In this very unusual election year, it is understandable that all eyes are turned to the spring primary elections and caucuses preparatory to the party conventions in July and the general election in November. But other offices are being decided this spring, too -- offices of crucial importance on the municipal, county, and state level.
And some of those elections are shaping up to be just as nasty as the national elections promise to be.
Here in our little Midwestern laboratory of democracy, Wisconsin, a brutal battle is shaping up for the state Supreme Court. It all started when long-serving Supreme Court Justice N. Patrick Crooks (considered to be a “swing” vote between the more conservative wing of the court’s jurists and its Leftist activists) was found dead on September 21, 2015. Crooks, whose term would have expired this year, had long been in failing health and had previously announced his intent to retire.
Republican Governor Scott Walker acted quickly, and on October 10 he appointed Judge Rebecca Bradley to fill the vacancy. Judge Bradley, now Justice Bradley, had previously served on the Wisconsin Court of Appeals, a post to which she had also been appointed by Walker in an earlier administration. The appointment is only to fill out Crooks’ term; to retain the position, she has to run in this year’s spring election on April 5, which is concurrent with the presidential primary.
Ever since the landslide election of 2010 -- which saw the most dramatic single election change in Wisconsin history as Republicans took control of both houses of the state legislature, the governor’s mansion, and every statewide office which had been up for election save one -- frustrated Democrats have tried desperately to utilize the court system to tie up any legislation passed by the Republican majority and signed by the governor.
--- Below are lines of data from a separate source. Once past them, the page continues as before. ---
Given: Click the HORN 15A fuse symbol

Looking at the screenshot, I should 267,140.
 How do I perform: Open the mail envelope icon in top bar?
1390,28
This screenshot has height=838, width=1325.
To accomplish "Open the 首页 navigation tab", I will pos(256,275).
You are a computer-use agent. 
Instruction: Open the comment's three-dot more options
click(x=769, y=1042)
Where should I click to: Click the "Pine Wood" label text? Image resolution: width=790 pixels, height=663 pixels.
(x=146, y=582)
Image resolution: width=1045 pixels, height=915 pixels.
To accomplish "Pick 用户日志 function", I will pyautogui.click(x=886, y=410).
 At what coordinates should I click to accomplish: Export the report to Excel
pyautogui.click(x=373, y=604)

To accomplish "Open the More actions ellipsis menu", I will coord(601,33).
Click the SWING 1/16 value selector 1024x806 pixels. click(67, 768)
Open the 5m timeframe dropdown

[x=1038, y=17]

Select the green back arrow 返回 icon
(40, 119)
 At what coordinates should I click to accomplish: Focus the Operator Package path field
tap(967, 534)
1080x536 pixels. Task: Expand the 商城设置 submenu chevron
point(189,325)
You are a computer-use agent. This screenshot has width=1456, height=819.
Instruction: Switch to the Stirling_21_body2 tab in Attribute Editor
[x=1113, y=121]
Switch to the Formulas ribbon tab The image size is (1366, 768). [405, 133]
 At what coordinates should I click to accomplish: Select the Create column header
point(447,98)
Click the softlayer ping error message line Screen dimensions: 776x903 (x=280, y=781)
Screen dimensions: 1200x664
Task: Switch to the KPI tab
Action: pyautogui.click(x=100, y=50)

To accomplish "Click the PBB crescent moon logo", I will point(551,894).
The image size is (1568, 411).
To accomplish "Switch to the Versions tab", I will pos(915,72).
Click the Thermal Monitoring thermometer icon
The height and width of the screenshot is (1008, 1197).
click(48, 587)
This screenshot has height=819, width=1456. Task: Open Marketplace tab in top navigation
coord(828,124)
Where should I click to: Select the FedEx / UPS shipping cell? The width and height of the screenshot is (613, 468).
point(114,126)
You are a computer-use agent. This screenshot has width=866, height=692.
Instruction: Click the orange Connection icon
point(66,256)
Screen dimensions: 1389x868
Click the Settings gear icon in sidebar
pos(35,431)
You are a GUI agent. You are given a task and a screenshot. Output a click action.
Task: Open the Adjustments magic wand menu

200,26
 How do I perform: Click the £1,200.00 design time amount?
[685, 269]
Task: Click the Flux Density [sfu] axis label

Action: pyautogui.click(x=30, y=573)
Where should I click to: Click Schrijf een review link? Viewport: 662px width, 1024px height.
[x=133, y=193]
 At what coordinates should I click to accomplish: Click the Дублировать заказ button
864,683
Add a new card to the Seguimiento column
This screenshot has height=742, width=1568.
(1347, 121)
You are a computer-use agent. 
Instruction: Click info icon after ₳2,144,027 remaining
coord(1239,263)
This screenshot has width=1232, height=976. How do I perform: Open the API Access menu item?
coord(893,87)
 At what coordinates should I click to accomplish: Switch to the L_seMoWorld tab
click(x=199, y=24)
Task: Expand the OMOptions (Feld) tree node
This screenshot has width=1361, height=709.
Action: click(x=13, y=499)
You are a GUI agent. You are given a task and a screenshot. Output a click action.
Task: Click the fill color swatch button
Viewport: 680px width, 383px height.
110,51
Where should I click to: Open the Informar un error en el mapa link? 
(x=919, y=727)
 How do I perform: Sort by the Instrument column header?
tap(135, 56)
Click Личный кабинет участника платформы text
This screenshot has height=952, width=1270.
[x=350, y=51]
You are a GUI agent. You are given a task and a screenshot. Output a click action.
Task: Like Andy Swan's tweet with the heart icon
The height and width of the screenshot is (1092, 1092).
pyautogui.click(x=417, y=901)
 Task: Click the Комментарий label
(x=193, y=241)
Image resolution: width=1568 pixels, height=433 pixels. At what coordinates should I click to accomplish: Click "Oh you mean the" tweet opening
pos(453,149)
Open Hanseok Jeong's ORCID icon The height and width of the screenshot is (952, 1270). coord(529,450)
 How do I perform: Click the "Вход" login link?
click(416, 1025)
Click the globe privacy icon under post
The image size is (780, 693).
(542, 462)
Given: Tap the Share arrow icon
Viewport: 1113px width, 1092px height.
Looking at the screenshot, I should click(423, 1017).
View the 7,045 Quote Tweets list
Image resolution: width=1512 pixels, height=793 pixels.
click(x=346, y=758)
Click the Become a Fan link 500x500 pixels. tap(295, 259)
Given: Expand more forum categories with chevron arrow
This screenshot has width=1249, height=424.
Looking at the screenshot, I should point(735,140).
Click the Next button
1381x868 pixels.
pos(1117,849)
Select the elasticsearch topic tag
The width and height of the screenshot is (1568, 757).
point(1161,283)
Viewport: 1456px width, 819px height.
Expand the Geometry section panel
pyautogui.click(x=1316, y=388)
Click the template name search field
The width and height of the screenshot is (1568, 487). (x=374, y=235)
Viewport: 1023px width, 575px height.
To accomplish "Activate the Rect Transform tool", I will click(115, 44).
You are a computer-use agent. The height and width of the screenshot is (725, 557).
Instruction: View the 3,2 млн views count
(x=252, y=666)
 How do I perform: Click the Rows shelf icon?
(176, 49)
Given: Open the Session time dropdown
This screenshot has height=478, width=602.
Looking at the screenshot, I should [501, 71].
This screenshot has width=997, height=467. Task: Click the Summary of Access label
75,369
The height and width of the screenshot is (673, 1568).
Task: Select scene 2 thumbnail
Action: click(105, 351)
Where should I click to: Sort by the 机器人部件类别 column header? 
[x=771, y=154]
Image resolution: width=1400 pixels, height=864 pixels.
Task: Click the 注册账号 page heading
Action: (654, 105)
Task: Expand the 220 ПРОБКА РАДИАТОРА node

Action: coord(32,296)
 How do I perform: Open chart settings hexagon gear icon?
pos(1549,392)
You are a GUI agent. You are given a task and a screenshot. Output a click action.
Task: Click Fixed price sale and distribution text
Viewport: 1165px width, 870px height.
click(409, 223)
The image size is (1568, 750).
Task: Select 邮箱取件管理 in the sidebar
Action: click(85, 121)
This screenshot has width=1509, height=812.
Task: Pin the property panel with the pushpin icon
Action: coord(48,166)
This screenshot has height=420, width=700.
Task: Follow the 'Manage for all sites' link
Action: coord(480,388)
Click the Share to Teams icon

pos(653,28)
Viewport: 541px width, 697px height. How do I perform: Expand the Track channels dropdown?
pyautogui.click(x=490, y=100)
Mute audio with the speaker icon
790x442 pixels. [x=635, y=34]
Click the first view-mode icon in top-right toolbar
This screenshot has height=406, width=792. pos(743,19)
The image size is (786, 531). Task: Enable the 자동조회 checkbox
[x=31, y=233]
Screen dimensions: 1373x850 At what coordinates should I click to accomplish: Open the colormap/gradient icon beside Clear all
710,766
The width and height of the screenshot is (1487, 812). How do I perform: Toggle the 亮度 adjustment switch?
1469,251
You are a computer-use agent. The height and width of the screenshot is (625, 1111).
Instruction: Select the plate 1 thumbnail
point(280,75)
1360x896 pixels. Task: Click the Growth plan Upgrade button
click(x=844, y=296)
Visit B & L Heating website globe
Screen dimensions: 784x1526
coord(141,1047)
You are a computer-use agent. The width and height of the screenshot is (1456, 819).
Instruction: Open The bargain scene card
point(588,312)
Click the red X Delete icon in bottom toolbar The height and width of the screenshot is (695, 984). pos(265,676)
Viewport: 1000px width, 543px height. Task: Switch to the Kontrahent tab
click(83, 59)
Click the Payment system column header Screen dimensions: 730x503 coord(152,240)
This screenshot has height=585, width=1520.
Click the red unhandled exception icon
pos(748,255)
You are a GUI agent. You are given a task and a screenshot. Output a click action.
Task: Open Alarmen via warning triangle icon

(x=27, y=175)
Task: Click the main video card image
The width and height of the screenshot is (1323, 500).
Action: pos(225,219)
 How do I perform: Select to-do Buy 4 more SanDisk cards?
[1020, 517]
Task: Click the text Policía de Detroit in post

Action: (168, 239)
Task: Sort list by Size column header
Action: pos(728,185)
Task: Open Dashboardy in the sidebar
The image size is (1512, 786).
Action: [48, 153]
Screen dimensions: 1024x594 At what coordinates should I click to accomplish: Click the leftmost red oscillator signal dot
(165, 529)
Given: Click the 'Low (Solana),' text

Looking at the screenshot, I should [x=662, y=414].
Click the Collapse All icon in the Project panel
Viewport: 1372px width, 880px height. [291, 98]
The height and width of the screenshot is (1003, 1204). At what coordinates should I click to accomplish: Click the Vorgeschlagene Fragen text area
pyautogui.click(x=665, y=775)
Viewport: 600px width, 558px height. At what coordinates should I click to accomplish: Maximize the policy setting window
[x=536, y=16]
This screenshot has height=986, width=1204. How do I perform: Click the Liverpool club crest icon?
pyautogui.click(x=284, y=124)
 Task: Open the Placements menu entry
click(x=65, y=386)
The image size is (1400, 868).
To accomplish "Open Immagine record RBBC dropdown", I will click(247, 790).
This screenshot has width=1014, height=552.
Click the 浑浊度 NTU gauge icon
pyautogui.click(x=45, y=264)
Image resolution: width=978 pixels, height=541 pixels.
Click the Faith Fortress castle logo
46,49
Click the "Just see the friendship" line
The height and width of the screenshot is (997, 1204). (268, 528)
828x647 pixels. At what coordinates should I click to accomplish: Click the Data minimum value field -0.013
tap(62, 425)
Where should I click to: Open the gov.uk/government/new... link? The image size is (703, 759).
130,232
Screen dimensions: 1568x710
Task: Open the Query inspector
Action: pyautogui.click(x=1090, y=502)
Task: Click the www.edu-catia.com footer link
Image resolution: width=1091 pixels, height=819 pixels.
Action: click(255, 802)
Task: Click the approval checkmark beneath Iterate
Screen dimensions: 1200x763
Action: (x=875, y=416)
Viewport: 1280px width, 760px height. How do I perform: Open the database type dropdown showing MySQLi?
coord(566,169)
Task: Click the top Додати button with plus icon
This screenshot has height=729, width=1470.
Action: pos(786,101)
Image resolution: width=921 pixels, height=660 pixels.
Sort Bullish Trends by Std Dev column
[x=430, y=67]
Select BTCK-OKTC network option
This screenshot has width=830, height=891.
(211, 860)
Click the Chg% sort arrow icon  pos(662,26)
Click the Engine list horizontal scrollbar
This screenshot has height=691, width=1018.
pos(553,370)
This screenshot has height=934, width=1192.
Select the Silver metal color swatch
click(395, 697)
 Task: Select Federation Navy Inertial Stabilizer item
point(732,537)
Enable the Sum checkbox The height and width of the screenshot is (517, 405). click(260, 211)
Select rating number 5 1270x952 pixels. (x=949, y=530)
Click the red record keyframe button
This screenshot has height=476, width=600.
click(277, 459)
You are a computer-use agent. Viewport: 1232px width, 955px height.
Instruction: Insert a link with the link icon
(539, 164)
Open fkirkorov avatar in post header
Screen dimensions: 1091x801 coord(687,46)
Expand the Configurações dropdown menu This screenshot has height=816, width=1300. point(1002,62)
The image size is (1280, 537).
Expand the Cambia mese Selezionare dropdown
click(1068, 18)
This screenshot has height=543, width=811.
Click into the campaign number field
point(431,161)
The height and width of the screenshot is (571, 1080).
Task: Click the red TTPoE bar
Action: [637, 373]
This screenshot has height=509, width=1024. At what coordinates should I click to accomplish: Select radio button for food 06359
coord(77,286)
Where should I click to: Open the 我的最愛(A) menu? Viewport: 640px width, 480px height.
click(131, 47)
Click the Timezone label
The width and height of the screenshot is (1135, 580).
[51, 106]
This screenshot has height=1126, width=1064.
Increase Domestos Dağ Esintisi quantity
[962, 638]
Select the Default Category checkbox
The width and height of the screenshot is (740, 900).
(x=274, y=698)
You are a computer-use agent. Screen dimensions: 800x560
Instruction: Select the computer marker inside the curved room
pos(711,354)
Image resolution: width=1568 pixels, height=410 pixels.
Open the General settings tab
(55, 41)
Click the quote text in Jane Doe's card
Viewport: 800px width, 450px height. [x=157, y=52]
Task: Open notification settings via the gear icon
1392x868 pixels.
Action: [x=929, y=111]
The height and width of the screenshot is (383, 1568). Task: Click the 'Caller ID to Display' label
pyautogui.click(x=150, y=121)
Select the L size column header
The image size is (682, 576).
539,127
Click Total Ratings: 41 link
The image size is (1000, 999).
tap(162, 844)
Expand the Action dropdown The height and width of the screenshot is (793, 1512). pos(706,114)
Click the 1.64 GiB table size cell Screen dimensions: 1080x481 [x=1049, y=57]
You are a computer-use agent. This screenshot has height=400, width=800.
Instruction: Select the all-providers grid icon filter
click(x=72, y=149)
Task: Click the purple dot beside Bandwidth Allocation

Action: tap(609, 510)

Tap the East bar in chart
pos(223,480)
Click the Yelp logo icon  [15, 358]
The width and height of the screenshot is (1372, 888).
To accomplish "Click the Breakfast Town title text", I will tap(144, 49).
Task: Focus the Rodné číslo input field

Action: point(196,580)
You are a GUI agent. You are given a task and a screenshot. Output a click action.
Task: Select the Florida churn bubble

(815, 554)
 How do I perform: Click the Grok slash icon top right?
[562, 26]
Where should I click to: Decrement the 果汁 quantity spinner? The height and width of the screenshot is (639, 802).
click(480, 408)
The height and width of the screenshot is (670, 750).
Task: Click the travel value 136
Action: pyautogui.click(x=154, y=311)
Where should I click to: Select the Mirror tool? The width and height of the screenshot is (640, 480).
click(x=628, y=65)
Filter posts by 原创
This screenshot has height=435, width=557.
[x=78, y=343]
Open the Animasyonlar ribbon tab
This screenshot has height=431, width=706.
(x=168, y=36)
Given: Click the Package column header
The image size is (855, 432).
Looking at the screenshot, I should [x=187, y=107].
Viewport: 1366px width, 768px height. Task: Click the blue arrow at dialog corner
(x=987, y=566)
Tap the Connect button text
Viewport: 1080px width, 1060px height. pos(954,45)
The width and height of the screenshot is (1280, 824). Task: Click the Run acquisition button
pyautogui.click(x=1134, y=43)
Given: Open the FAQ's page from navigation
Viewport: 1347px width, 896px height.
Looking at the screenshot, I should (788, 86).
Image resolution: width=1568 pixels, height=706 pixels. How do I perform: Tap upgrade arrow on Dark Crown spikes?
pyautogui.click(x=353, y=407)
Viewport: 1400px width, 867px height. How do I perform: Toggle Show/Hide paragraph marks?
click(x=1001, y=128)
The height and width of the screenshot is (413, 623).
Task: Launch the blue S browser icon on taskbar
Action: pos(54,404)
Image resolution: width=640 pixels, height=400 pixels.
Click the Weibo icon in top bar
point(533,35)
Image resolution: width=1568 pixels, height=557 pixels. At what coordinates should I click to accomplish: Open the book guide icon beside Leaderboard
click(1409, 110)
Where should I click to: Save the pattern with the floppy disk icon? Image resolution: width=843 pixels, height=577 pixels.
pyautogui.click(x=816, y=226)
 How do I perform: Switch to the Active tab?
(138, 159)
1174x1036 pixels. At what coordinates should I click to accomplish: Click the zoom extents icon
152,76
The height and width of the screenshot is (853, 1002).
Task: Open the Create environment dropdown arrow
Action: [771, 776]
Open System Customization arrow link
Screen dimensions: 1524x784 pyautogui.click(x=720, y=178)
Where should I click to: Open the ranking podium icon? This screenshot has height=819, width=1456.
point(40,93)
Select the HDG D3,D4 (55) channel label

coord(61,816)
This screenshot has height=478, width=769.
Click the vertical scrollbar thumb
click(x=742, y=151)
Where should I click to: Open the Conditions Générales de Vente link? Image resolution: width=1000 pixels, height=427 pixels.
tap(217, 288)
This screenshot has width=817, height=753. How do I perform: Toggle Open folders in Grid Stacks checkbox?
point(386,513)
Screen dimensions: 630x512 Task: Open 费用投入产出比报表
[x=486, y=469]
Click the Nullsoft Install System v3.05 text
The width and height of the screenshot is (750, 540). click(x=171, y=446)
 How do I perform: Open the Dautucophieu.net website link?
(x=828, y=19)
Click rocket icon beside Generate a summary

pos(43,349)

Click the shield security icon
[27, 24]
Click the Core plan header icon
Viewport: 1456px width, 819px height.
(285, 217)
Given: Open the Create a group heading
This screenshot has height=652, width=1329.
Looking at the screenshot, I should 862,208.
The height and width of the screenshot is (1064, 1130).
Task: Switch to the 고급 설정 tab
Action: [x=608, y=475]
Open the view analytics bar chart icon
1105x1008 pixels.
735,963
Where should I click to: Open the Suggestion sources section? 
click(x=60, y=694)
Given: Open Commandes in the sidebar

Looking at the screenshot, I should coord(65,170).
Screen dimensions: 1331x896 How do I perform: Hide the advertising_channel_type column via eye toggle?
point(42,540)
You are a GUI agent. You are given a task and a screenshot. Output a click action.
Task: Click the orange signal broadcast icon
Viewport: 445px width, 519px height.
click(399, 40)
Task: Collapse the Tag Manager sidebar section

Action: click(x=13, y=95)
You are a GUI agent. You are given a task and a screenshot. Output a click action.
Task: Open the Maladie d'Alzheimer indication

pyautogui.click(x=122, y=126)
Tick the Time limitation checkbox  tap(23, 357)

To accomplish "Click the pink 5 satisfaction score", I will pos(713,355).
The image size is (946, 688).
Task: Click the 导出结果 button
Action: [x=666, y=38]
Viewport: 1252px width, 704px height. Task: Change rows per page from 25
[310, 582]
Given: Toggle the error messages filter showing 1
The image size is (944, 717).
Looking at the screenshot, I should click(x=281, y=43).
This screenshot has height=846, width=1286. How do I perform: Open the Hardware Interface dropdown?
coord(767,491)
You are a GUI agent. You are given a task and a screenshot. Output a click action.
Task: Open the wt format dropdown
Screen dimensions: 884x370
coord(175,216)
The court of last appeal, of course, has been the state Supreme Court.
The 2011 Supreme Court election pitted Justice David Prosser, considered one of the court’s conservatives, against Deputy Attorney General JoAnne Kloppenburg, a long-time if rather obscure Leftist activist and fixture of the Madison-area establishment. The backdrop was the dramatic riots then taking place in the state capitol over the Act 10 legislation, which limited the collective bargaining rights of public-sector unions in the interest of plugging an unconstitutional $3.6B budget shortfall. Turnout was intense for an off-year election and the battle was closely fought; so closely, that it resulted in a recount. Finally, on May 31, 2011, Kloppenburg conceded.
Every Supreme Court since has been a pitched battle, as the Left strives mightily to replace conservative justices who limit themselves to interpreting the law as written with activists who will legislate from the bench, so far without result. For many years the court has been balanced on the knife’s edge, with Crooks’ votes often being the deciding one among the seven-justice panel. With Crooks’ death and Bradley’s appointment, the seesaw tipped decidedly to the right.
And so we come to this year’s contest, in which JoAnne Kloppenburg is back to try again. By virtue of the general state election in 2012, Kloppenburg was elected presiding judge over the Wisconsin Court of Appeals for the very liberal IV District, the position from which she is running now.
How qualified is Kloppenburg? Well, let’s drop in on a forum which was held before the Youth Commission in the Milwaukee suburb of West Allis the other day.
Both candidates appeared at the forum to field various questions meant to draw out their judicial philosophies and approaches. One of the questions was a relative softball: they were asked to name which president they thought had been most influential in American history and why.
Justice Bradley answered first, and noted the proximity of Abraham Lincoln’s birthday to the event. She felt that Lincoln was the most influential for holding the union together through the Civil War, and ultimately ending chattel slavery in the United States.
Kloppenburg did not disagree, but she decided to embellish a bit, emphasizing the deviltry of human complexity, and delivered this gem:
Any president that you might name would highlight how internally complex every person is. President Lincoln had slaves and yet he led this country in emancipating black people from slavery.